══ Aangeleverde tekst ══

“De wet leidt tot ongelijkheid tussen toezichthouders en is daarmee arbitrair”, concludeert Chasse Executive Search na onderzoek.

Uit een onderzoek van Chasse Executive Search onder toezichthouders in zowel de publieke als private sector blijkt steun voor de principes, maar niet voor de uitwerking van de Wet Bestuur en Toezicht in het algemeen en het ‘Puntensysteem’ in het bijzonder. “De wet leidt tot ongelijkheid tussen toezichthouders en is daarmee arbitrair”, stelt het searchbureau. “Tegelijkertijd beperkt de wet het aantal geschikte kandidaten voor toezichthoudende functies waardoor de kwaliteit van het toezicht in Nederland afneemt en daarmee averechts uitpakt.”

Zie ook: Kunnen goverancecodes nudgen?

═══
══ Uitgehaalde gegevens ══

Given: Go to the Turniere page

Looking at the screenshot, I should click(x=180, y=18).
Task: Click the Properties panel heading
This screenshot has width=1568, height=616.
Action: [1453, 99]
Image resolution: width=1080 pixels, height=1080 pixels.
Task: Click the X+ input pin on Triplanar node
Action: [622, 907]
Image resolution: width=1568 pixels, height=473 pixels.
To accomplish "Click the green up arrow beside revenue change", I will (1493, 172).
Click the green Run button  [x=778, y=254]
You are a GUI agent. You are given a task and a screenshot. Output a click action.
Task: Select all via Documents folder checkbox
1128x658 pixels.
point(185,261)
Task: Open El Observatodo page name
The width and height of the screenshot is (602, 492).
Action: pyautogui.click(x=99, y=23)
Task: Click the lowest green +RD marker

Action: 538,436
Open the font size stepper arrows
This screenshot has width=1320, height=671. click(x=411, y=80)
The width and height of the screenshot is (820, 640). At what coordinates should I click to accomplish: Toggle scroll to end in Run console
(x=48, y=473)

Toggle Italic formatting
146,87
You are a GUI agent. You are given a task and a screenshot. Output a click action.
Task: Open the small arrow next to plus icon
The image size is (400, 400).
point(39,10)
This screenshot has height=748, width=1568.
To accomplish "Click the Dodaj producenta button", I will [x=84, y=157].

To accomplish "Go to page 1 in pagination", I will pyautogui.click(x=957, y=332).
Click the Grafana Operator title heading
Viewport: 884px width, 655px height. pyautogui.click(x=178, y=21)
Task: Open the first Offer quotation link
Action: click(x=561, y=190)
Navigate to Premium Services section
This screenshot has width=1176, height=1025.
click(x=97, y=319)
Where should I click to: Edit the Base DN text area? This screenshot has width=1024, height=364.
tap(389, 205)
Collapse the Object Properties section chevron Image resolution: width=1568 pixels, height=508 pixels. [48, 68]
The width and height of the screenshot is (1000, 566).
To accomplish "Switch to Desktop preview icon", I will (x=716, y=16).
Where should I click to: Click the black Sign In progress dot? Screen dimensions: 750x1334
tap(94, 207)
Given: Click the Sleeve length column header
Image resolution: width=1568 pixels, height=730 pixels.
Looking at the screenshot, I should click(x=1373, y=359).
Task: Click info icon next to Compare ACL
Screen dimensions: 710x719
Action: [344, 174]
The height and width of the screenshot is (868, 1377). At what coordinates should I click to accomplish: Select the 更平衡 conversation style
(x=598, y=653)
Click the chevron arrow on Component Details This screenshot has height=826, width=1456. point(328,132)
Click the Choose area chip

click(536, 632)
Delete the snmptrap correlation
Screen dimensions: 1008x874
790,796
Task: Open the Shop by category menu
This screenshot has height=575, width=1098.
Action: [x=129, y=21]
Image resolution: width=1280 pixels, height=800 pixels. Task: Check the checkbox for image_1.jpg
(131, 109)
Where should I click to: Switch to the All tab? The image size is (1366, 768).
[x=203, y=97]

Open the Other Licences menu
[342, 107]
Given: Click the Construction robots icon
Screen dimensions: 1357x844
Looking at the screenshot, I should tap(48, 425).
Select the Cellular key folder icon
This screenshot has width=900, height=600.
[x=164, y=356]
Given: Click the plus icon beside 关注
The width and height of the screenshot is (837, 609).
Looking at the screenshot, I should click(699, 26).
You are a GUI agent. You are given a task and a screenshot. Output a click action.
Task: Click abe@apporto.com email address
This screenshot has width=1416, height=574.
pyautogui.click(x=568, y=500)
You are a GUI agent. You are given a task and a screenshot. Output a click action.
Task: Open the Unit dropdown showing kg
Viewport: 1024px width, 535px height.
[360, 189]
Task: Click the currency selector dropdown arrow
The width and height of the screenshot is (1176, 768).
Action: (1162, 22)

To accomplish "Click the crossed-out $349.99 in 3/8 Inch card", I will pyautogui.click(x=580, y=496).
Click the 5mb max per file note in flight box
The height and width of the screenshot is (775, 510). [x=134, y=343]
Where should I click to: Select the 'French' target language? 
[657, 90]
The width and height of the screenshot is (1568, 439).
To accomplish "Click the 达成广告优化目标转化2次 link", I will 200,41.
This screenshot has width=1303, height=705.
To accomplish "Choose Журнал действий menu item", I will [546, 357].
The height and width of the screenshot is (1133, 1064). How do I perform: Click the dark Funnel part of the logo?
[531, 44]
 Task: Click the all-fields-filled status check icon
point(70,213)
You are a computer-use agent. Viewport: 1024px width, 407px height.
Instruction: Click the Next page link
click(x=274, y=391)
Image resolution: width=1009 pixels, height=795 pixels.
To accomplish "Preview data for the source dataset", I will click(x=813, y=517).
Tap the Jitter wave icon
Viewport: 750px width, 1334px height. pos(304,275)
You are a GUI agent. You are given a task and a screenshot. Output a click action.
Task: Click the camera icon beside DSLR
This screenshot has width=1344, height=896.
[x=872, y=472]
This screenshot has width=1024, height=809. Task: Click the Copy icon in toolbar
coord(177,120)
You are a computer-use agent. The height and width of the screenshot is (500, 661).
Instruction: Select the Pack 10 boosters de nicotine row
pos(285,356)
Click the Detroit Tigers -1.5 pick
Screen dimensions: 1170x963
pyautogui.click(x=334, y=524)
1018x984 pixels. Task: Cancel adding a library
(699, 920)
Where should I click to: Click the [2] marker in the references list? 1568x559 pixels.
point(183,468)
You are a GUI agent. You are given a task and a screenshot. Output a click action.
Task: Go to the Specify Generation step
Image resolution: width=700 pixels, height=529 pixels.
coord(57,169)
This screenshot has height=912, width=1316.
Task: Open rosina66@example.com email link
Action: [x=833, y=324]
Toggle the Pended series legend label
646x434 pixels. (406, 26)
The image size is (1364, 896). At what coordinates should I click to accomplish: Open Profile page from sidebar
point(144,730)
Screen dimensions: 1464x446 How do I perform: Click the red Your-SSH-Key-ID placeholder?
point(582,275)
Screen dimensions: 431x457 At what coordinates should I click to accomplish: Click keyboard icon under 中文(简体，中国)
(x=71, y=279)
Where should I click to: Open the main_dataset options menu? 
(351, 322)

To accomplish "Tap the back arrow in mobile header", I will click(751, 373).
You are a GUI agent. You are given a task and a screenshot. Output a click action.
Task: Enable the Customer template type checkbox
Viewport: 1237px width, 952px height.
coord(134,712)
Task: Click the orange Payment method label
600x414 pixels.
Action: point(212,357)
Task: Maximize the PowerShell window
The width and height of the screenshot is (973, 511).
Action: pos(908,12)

═══

▶ Opdracht: Schrijf uit de tekst over de Wet Bestuur en Toezicht woordelijk het stuk over van "Uit een onderzoek" tot en met "ook: Kunnen goverancecodes nudgen?".

▶ Antwoord:
Uit een onderzoek van Chasse Executive Search onder toezichthouders in zowel de publieke als private sector blijkt steun voor de principes, maar niet voor de uitwerking van de Wet Bestuur en Toezicht in het algemeen en het ‘Puntensysteem’ in het bijzonder. “De wet leidt tot ongelijkheid tussen toezichthouders en is daarmee arbitrair”, stelt het searchbureau. “Tegelijkertijd beperkt de wet het aantal geschikte kandidaten voor toezichthoudende functies waardoor de kwaliteit van het toezicht in Nederland afneemt en daarmee averechts uitpakt.”

Zie ook: Kunnen goverancecodes nudgen?